Con bastante parsimonia el debutante cineasta chileno Gaspar Antillo crea una cinta que prueba su destreza con la cámara, adaptando varias de las herramientas plásticas que le conocemos muy bien a los cineastas neerlandeses y de Europa del Este pero calibradas a los bellos paisajes chilenos que enmarcan esta historia ubicada en las campiñas del país sudamericano. Mas el derroche de belleza que muestran las imágenes en esta cinta contrasta con la economía mostrada en los personajes que las transitan, pues permanecen varados en fragmentos de exposición que les impide sentirse como seres reales, muy necesario en una trama que exige cierta noción de veracidad por los elementos humanos que explora.

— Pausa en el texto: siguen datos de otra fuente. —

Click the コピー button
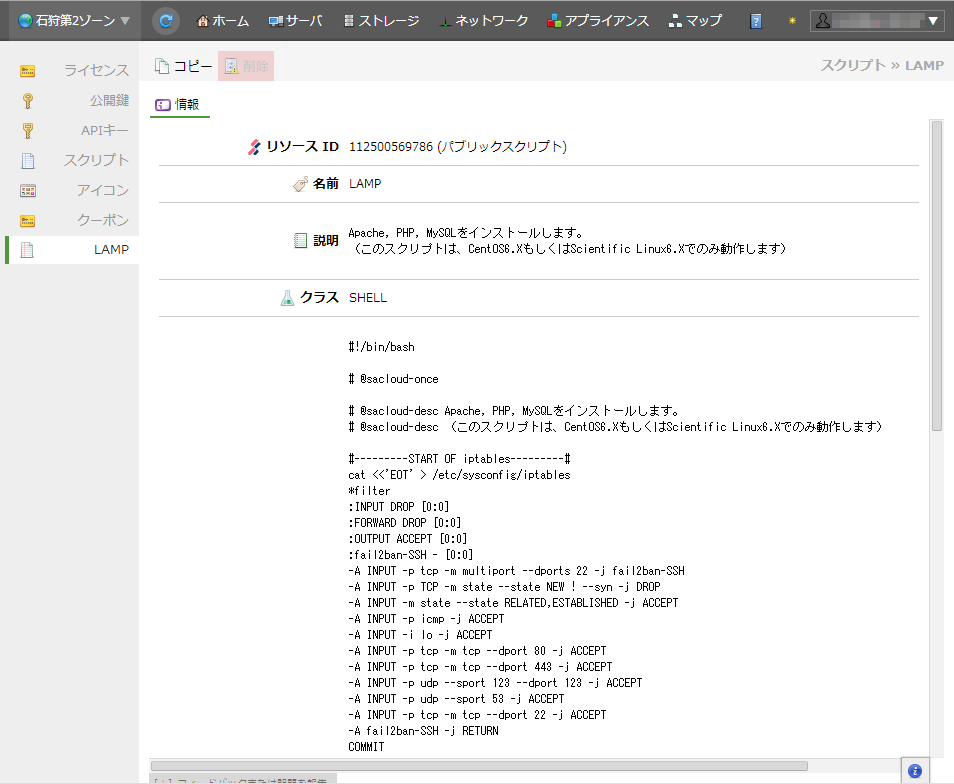The width and height of the screenshot is (954, 784). coord(183,66)
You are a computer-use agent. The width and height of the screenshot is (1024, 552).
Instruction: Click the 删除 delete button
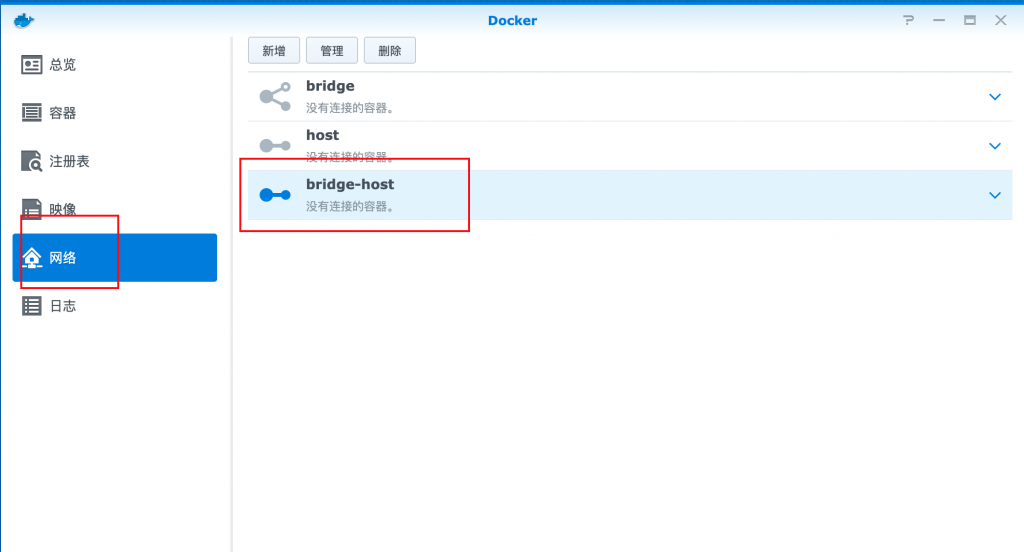point(390,50)
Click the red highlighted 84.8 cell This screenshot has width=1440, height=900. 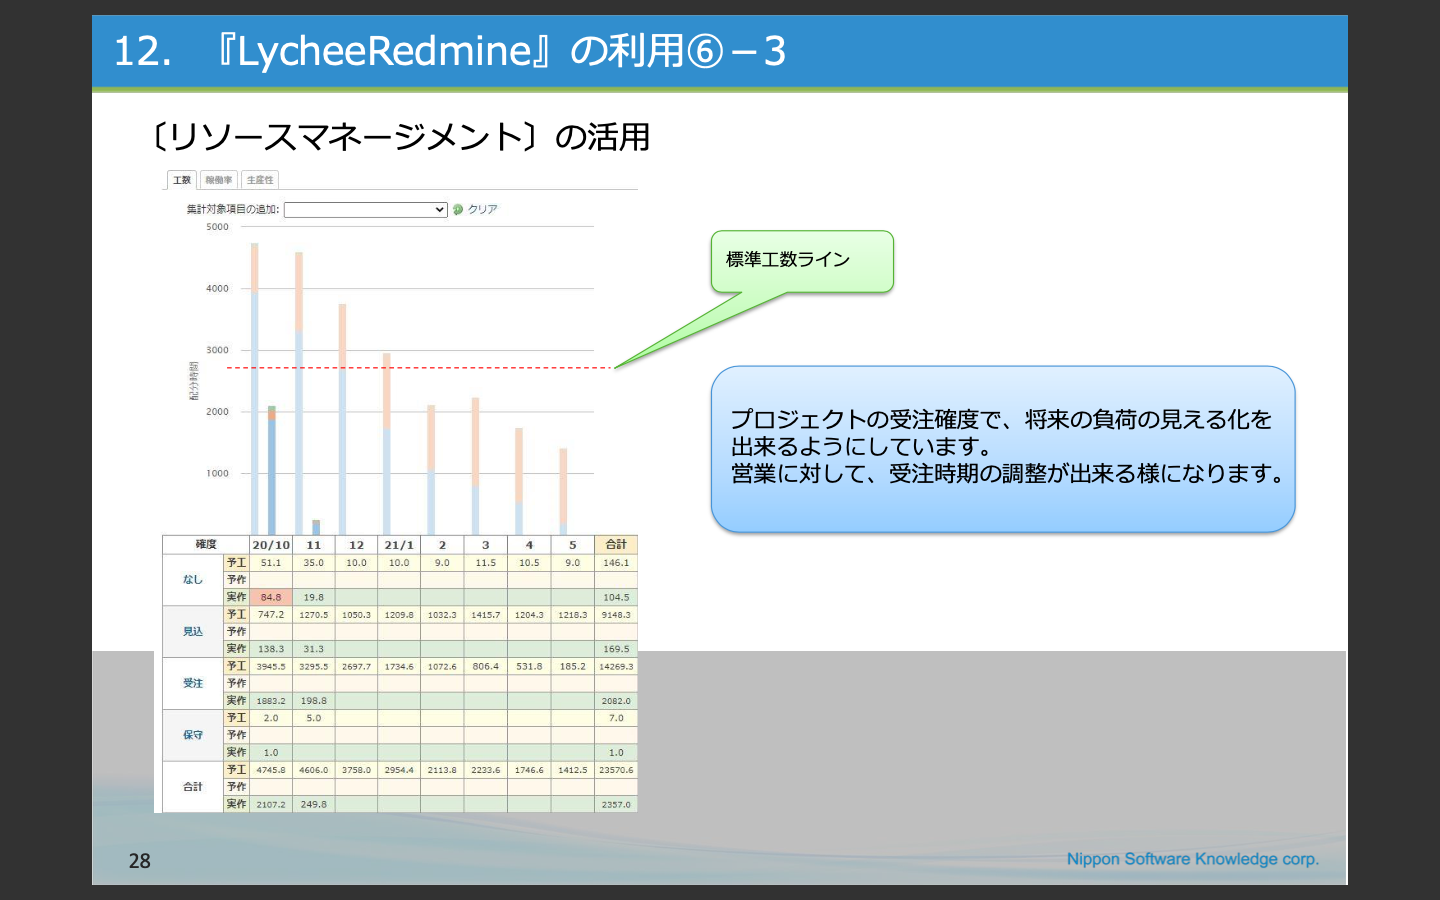(x=271, y=597)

La película es protagonizada por Jorge García, rotundo actor norteamericano mejor recordado por su papel de Hugo en la exitosa serie de televisión “Lost – Perdidos”, mostrando una genuina capacidad para mimetizarse con su papel, un hombre con mutismo selectivo llamado Memo que vive con su tío Braulio (Luis Gnecco) en una granja donde esquilan ovejas. Su imponente presencia silenciosa funge como eje narrativo desde el inicio, cuando le vemos su afición por entrar a casas ajenas cuando sus ocupantes no están sin que sepamos porqué lo hace. Tal aura de misterio anexa a su disposición reservada genera una impresión ominosa y probablemente siniestra. Nada más lejos de la verdad, pues gradualmente se nos revela como un alma sensible que esconde un pasado tortuoso donde se involucra el abandono de su padre Jacinto (Alejandro Goic) y una trunca carrera como cantante. Este último punto aflora como el nudo dramático y motivación principal del protagonista, pues vemos mediante analepsia cómo desde niño es dueño de una voz prodigiosa, pero su obesidad es percibida adversa por su agente artístico y su propio padre, decidiendo emplear su talento anónimamente para impulsar la carrera de otro chico físicamente más agraciado llamado Angelo Casas (algo similar a lo ocurrido con el dúo Milli Vanilli en los 90’s). La huraña existencia de Memo encuentra pocos puntos de fuga, como el confeccionarse extravagantes atuendos para cantar en medio del bosque vecino o imaginar escenarios donde desplegar su talento vocal, hasta que un aparatoso accidente en bote lesiona gravemente a su tío Braulio y encuentra asistencia y posterior amistad con la paciente y empática Marta (Millaray Lobos), sobrina de un proveedor.

Antillo genera el desarrollo mediante miradas atentas y detalles, empleando la cámara como un testigo apuntalado en sutiles movimientos y tomas largas, pero produciendo poco en cuanto al crecimiento psicológico de sus personajes, asumiendo que las alusiones y los símbolos bastan para conjurar los elementos necesarios de su forja (cuadros bien retratados pero vacíos de Memo frente a una cascada o bailando pausadamente en su cuarto bañado en luz magenta son ejemplos de ello). “Nadie Sabe Que Estoy Aquí” vende incluso su tesis en el título, sin mayor significado que el extravío de un hombre por causas ajenas a él, y de esto ya hemos visto bastante en el cine de Kaurismaki y similares. Pero se trata de un debut significativo para un director de innegable talento y de quien creo podemos esperar mejores cosas con un guion más trabajado y enriquecido.